My experience with farming is that corn and soybean farming relies little
on irrigation.  Those problems do exist, but more in the arid SW regions. 
If you look at places like Iowa and Illinois and Minn., 3 out of the 4 big
corn producers, you see little irrigation.  The environmentalists keep
yelling non-sustainable, but these areas are not depleting reservoirs in
order to farm.

Places like OK and the TX panhandle may have problems, but that's more
ranching country.  


>The problem is that we are essentially mining this resource in a 
>non-renewable manner.  The water in this aquifer was collected over 
>millions of years, and we are using it up in decades. When it is gone, 
>Kansas and Nebraska will return to being desert, and what happens to 
>food supplies then?



If you look at these rainfall maps, you will see that Kansas and Nebraska
get far too much rain to be remotely consistent with being deserts.  Far
West Kansas is a bit dry, under 20 inches/year, but east Kansas is in the
36 to 40+ range.  Eyeball averages give about 25 inches rain/year.  That
should be plenty for sustaining crops. Nebraska's a bit dryer, averaging
about 22 inches/year. That's not a desert.

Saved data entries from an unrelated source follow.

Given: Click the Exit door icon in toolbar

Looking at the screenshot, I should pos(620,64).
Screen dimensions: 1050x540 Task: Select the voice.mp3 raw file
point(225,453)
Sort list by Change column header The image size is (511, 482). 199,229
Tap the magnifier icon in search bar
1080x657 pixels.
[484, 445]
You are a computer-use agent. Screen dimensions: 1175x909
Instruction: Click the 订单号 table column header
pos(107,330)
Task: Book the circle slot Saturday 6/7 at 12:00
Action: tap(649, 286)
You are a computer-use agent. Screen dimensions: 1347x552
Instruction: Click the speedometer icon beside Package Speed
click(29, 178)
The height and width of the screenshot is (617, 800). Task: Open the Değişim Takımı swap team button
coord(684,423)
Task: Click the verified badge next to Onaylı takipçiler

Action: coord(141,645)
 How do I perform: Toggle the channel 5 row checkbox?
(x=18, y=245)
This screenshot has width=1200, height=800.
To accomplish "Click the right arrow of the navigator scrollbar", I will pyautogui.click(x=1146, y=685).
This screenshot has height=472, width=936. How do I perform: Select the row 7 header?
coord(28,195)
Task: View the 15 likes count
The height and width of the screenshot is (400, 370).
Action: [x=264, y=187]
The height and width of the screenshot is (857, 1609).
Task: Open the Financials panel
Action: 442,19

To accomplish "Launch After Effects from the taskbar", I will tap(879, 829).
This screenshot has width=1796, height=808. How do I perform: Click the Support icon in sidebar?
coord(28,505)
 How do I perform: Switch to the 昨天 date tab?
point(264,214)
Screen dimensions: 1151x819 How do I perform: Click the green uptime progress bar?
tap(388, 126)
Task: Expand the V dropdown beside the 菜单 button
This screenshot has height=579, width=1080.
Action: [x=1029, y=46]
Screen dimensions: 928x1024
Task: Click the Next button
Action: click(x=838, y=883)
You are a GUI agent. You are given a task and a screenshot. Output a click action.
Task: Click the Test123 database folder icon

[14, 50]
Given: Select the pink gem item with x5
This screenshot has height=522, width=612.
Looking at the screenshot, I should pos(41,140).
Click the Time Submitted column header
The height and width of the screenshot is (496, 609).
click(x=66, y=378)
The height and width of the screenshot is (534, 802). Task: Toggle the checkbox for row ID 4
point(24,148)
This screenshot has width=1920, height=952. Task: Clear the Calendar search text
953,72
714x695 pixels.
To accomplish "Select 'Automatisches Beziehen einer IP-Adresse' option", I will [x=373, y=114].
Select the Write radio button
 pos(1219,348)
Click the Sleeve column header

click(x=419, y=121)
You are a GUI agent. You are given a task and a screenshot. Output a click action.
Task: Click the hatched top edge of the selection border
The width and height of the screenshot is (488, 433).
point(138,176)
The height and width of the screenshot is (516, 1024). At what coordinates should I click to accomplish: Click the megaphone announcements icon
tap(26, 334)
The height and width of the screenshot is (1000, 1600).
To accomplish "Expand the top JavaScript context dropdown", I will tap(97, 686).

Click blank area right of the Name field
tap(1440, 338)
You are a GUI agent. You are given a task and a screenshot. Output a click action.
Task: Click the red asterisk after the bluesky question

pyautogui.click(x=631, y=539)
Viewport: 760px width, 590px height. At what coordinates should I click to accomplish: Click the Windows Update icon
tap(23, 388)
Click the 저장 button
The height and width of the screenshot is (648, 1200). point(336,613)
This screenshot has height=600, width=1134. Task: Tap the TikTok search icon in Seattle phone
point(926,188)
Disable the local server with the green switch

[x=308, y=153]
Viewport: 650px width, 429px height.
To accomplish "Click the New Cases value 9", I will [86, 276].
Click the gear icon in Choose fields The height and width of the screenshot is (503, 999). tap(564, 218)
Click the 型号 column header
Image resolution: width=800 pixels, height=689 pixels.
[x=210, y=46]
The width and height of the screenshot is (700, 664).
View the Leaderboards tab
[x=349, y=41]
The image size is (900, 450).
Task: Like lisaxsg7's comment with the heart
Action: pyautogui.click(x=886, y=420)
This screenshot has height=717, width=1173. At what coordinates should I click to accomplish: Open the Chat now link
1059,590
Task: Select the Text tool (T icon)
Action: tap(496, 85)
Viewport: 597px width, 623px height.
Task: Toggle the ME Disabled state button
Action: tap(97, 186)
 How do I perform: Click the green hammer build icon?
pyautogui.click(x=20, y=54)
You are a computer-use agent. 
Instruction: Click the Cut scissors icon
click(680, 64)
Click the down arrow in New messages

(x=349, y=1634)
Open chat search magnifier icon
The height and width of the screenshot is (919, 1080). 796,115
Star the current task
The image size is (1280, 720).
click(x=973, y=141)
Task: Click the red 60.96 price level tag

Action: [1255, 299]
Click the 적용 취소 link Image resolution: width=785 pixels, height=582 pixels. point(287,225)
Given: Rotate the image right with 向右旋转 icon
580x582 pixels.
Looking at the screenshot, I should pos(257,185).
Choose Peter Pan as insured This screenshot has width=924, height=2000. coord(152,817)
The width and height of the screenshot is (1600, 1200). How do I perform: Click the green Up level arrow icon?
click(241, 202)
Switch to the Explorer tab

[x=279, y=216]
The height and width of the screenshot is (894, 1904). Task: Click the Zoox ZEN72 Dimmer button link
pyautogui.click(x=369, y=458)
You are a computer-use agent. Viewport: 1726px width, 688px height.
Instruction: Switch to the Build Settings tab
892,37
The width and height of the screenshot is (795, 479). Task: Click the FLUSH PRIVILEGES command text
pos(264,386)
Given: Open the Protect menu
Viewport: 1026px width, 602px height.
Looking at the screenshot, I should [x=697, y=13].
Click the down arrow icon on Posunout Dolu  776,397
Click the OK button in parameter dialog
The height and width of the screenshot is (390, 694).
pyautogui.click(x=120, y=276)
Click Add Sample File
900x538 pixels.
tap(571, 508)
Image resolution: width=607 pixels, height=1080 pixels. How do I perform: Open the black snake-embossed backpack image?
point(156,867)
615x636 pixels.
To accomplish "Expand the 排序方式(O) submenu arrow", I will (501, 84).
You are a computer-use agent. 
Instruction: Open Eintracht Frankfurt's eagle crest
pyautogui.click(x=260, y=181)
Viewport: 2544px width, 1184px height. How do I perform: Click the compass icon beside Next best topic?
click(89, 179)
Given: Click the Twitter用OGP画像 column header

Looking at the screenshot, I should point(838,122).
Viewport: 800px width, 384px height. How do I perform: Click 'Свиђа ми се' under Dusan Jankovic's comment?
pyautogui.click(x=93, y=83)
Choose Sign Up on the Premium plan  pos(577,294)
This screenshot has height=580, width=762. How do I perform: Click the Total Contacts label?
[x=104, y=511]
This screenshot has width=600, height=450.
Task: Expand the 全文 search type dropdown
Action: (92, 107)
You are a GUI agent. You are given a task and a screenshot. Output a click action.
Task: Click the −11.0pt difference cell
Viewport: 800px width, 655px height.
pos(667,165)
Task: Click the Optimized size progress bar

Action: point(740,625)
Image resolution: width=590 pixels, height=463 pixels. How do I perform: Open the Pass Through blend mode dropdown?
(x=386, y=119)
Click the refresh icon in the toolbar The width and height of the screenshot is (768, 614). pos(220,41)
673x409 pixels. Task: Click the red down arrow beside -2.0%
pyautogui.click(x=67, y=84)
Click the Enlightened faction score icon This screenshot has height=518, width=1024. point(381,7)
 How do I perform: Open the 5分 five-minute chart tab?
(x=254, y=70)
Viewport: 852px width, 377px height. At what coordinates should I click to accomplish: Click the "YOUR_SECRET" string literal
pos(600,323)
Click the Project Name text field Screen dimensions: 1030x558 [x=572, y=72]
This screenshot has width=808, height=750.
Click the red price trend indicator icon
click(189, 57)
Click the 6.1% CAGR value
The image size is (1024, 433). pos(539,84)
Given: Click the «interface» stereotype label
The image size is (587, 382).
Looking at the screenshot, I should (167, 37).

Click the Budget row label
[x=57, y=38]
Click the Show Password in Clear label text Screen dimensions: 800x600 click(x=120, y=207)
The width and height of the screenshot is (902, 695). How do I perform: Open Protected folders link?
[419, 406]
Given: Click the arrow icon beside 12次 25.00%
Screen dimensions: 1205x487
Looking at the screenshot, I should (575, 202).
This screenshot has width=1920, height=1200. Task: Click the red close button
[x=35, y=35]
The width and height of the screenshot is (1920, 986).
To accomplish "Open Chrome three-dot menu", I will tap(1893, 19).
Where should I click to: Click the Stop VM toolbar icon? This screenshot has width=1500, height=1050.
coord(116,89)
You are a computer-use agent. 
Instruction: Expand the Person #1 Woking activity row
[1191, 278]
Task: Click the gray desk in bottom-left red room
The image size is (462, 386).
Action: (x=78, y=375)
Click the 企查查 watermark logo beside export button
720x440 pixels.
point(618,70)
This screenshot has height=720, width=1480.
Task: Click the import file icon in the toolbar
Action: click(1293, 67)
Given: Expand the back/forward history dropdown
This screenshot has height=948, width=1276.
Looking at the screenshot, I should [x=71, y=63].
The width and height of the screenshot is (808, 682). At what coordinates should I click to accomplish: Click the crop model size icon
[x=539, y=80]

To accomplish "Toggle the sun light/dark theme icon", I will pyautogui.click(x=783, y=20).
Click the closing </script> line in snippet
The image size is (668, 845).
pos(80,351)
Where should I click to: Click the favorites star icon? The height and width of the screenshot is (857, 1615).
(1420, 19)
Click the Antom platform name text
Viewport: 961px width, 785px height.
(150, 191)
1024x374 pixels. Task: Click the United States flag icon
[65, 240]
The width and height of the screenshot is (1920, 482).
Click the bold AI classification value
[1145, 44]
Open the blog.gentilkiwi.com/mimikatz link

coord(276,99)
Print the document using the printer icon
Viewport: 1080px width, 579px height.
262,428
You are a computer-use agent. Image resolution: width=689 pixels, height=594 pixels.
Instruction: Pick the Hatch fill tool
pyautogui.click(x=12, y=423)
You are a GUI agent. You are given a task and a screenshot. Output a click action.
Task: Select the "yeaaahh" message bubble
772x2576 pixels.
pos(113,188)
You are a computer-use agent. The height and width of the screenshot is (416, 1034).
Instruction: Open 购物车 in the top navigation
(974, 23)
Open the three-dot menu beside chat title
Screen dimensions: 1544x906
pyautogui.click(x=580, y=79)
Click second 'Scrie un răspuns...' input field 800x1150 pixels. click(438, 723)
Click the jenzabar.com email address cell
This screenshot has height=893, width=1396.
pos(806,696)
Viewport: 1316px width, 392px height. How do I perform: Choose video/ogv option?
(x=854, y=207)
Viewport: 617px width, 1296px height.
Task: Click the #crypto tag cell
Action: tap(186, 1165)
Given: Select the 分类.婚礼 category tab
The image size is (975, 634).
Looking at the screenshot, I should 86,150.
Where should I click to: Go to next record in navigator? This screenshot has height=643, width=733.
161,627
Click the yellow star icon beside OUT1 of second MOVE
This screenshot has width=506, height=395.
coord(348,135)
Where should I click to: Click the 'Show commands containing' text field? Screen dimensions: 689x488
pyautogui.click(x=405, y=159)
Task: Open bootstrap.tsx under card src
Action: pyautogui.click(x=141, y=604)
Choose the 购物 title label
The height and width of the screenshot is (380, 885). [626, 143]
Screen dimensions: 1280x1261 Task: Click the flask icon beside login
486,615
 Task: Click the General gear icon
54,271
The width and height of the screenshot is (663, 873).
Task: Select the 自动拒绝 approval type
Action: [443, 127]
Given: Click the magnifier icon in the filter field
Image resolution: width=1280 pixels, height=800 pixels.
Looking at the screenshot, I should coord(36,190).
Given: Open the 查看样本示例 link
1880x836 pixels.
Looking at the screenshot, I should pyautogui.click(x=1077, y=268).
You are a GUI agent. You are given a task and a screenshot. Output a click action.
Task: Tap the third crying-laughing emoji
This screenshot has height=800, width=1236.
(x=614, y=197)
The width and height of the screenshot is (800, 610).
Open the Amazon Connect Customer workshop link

http://www.wrcc.dri.edu/precip.html


>If you look globally, water supplies are strained just about everywhere. 

Clean, safe water supplies are. But water is usually available, we just
don't spend the modest amount of money to make it safe for undeveloped
countries. It is possible that we will have to improve our use of water,
and the cost thereof to handle farming.  But, we now have or are on the
edge of having design capacities for better drought resistent crops.  If we
don't do stupid things like divert 40% of corn production to ethanol, then
food shouldn't be a problem.  

>This is one example of a bottleneck factor. To me it seems obvious that 
>the present level of population is higher than the environment can 
>support sustainably in the long-term.


OK, let's look at an area with >2x the average population density of the
world: Western Europe.  Where's the environmental catastrophy there? 
Indeed, Europe can afford to supplement very inefficient agriculture
policies (with about half of the EU's budget) and still produce enough food.

Dan M.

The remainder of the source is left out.